Task brief — Among the entries below, find all lines that include "Expand" and copy them.

(The records)

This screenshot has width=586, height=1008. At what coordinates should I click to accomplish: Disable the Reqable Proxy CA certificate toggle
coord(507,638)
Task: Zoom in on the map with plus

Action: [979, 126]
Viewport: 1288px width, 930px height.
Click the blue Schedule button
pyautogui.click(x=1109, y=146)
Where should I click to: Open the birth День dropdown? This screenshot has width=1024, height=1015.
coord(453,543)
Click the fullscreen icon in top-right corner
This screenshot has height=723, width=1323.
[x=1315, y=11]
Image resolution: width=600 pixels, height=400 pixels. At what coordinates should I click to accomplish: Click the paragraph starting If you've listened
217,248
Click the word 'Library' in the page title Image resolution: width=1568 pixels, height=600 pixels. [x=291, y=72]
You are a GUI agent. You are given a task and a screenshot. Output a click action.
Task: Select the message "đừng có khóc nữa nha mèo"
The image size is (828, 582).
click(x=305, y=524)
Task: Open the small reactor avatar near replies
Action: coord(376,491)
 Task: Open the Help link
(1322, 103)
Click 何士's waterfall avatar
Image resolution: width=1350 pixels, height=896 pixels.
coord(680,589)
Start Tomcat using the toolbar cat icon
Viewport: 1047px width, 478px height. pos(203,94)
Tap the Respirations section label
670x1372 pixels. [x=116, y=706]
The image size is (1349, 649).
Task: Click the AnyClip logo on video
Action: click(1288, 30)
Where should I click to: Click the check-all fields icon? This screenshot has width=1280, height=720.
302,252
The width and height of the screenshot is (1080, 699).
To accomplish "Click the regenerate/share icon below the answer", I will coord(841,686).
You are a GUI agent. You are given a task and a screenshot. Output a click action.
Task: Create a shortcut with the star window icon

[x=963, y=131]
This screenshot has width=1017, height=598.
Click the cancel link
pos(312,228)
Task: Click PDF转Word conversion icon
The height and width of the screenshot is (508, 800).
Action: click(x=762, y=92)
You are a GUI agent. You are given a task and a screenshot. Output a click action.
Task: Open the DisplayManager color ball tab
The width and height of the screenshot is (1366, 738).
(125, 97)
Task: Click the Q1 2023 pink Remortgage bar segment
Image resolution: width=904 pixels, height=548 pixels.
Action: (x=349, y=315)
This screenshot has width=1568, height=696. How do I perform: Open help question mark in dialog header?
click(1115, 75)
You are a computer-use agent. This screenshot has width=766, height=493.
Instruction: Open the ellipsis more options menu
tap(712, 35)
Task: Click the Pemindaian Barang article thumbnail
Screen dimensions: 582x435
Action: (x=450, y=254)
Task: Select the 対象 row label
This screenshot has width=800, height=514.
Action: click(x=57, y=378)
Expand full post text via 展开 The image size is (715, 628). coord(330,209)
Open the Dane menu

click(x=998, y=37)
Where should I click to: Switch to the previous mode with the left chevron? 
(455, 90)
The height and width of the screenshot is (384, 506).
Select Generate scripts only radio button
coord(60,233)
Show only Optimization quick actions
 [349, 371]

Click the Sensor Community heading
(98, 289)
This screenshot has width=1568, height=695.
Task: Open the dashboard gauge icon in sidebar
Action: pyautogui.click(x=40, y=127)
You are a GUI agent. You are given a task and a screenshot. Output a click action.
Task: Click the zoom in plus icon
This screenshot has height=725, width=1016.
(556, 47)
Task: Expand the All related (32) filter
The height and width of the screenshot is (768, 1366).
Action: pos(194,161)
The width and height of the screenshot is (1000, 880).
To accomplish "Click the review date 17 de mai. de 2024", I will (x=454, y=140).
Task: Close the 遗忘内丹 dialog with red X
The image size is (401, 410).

(End The records)

Written solution —
Expand full post text via 展开 The image size is (715, 628). coord(330,209)
Task: Expand the All related (32) filter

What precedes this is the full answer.